## START Given entries

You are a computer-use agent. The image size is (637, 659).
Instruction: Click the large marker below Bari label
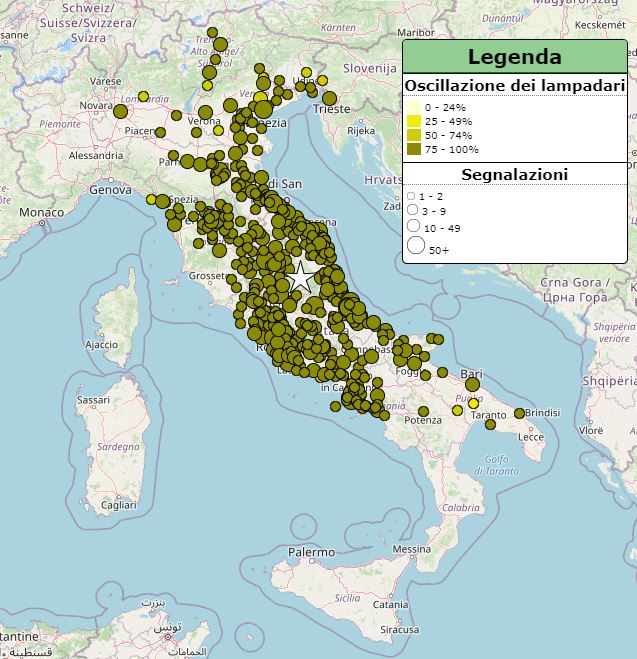(x=472, y=384)
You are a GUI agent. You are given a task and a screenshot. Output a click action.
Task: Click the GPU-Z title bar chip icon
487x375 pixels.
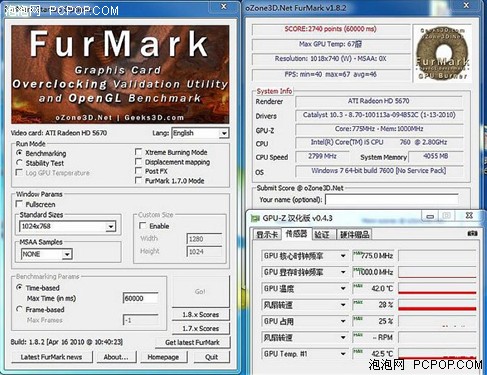click(x=255, y=218)
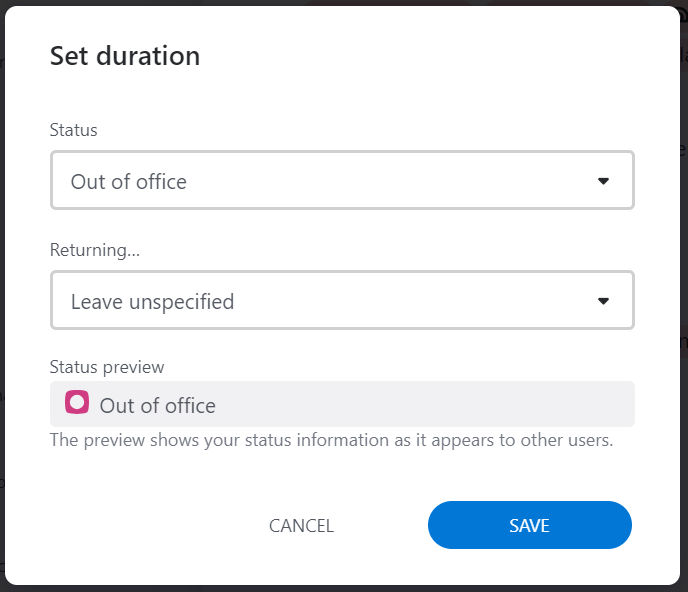Screen dimensions: 688x592
Task: Open the Returning combo box
Action: click(342, 300)
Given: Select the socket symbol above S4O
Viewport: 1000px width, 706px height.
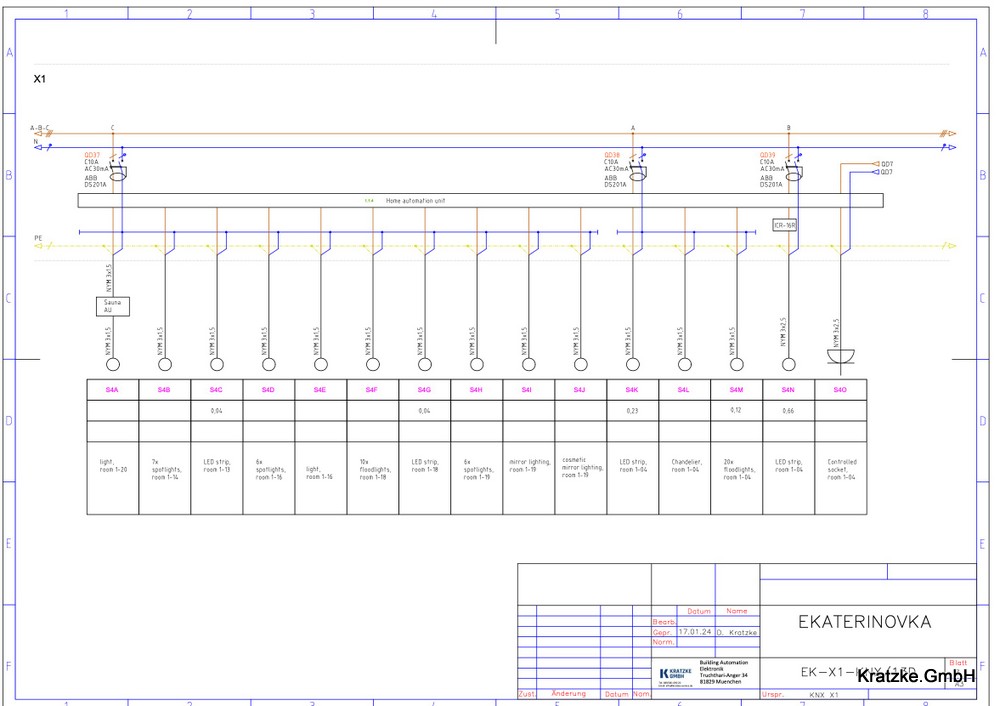Looking at the screenshot, I should 840,359.
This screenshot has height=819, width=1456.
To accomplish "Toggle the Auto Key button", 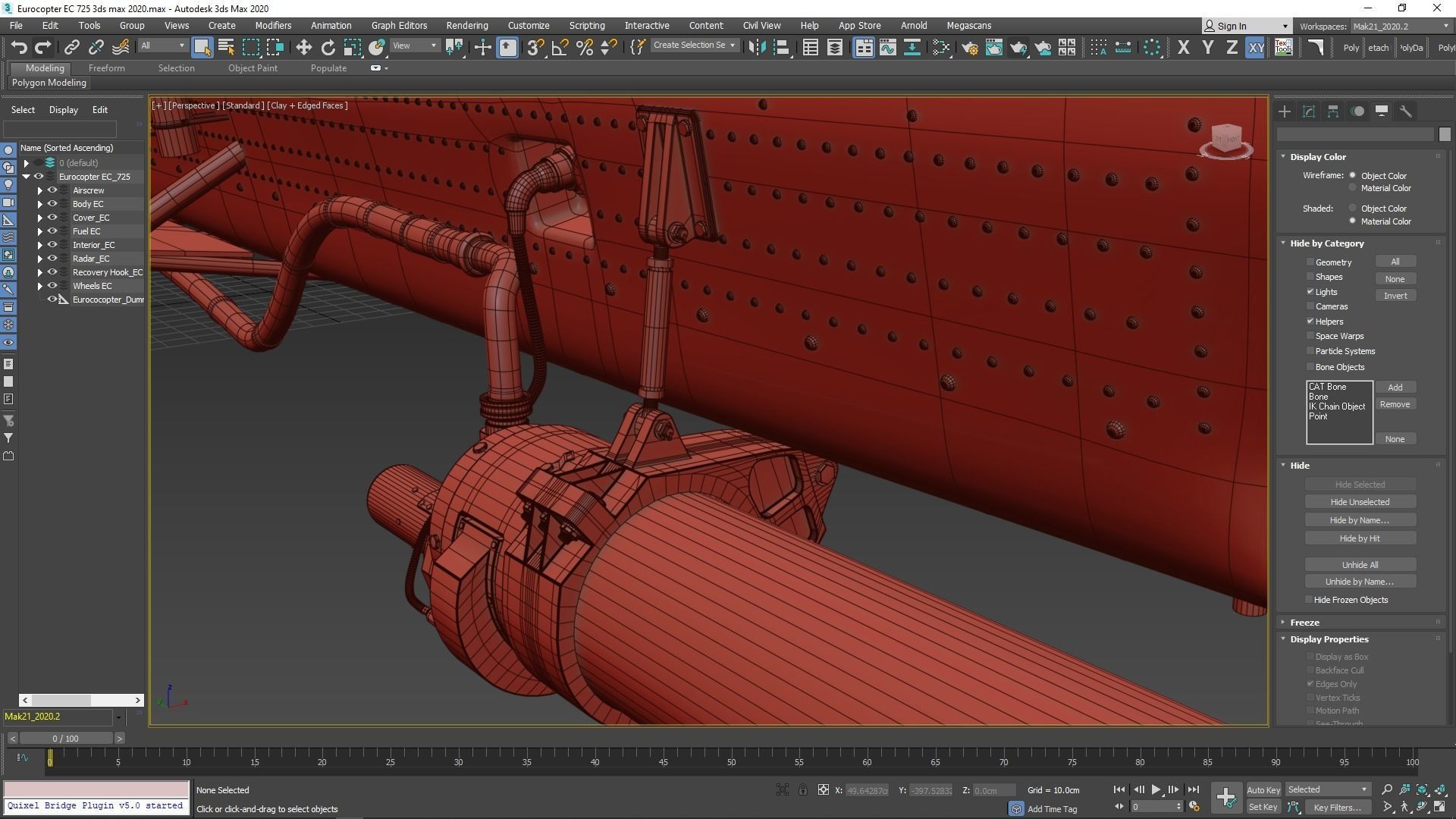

## END Given entries

Work to be completed
Swap "Instruction" for "Command" in the lines above and reproduce them with nothing else changed, leaving out the pictures.

Reply to the exercise
You are a computer-use agent. The image size is (637, 659).
Command: Click the large marker below Bari label
(x=472, y=384)
You are a GUI agent. You are given a task and a screenshot. Output a click action.
Task: Click the GPU-Z title bar chip icon
487x375 pixels.
click(x=255, y=218)
Screen dimensions: 688x592
Task: Open the Returning combo box
Action: click(342, 300)
Given: Select the socket symbol above S4O
Viewport: 1000px width, 706px height.
Looking at the screenshot, I should 840,359.
This screenshot has height=819, width=1456.
To accomplish "Toggle the Auto Key button", 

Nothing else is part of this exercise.